Nel mondo alla rovescia che tanto piace a Donald Trump, dove nella sua America si stende il tappeto rosso in onore di un ricercato nel resto dell’universo per crimini di guerra -al secolo Vladimir Putin-, succede anche questo: che una Corte d’Appello statunitense si faccia carico del grave danno subìto dagli europei e dai numerosi Paesi del globo colpiti dai dazi imposti dalla Casa Bianca senza tanti perché. E decida, tale Corte, di confermare la sentenza di primo grado, che vanificava l’ordine esecutivo del presidentissimo sul “più dazi per tutti”.

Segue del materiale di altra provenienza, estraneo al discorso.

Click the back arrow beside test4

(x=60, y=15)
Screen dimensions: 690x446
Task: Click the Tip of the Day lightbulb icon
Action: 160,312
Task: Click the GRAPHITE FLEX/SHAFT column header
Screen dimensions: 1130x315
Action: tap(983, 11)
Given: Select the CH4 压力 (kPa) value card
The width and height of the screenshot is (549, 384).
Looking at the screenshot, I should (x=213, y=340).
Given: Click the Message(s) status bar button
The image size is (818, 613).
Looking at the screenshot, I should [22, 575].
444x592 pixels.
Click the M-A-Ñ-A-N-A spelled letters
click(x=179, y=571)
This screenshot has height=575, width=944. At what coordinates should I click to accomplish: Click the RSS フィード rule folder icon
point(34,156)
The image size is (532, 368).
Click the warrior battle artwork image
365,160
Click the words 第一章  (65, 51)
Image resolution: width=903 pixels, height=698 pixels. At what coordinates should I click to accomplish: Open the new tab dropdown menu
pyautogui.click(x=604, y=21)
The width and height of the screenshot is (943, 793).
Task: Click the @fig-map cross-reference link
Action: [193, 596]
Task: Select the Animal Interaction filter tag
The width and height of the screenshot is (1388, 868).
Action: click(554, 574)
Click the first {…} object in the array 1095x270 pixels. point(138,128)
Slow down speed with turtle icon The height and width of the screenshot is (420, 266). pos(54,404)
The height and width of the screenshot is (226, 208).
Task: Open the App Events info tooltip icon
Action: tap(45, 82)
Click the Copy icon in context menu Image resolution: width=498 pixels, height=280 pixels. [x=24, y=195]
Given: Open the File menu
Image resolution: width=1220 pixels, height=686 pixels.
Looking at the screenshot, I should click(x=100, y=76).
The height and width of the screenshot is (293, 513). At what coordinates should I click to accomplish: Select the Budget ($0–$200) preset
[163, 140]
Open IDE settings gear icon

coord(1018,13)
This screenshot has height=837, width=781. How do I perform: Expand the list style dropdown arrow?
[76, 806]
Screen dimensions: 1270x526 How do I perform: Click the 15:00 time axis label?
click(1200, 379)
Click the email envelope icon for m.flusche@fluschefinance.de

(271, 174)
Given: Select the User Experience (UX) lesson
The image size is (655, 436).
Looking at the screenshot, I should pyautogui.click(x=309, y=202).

Non doveva né poteva farlo, hanno sentenziato per la seconda volta i giudici, che evidentemente appartengono al mondo del diritto come ancora lo conosciamo noi, e non di quello all’incontrario nel quale Re Donald dispone e decreta e gli altri, muti e talvolta perfino compiaciuti, ubbidiscono per non innervosirlo.
Invece Victor Schwartz, un semplice importatore di vini italiani senza santi in Paradiso, ma con tutto il coraggio che mancò ad Ursula von der Leyen a nome dei 27 Paesi europei nel momento di trattare con Trump, è l’autore del ricorso contro i dazi finora vincente. La legge conferisce al presidente l’autorità per intraprendere azioni contro un’emergenza nazionale dichiarata, ha chiarito la Corte, “ma nessuna di queste azioni include esplicitamente il potere di imporre tariffe, dazi o simili, o il potere di tassare”.
Furioso, il Re scoronato dall’esito del Davide versus Golia ricorrerà alla Corte Suprema “perché se questi dazi venissero mai eliminati, sarebbe un disastro totale per il Paese”.
Il disastro intanto lo vivono quegli europei che, rispettando le regole del gioco, esportano beni e prodotti in America non per ripicca a Trump, ma perché i suoi connazionali quei prodotti li richiedono e comprano.
Li adorano, perfino, come avviene per l’intero comparto agro-alimentare italiano, danneggiato pesantemente dal fatale 15% di punitiva imposizione non per libera scelta di mercato né sulla base di un ragionevole riequilibrio euro-americano tra alleati dell’Occidente, bensì per prepotenza ideologica dell’“America first”. Ossia in ossequio alla dottrina trumpiana secondo la quale per gli statunitensi non deve prevalere il meglio liberamente scelto, bensì ciò che passa il convento casalingo. Scandalo non è solo una così miope visione in epoca globale e digitale, ma soprattutto che l’Ue, potenza economica dall’opposta dottrina della libera circolazione di persone e merci, servizi e capitali si sia inchinata al diktat che ora la stessa Corte statunitense decapita quale illegale. Pur lasciandolo in vigore in attesa del verdetto definitivo che arriverà in ottobre dalla Corte Suprema.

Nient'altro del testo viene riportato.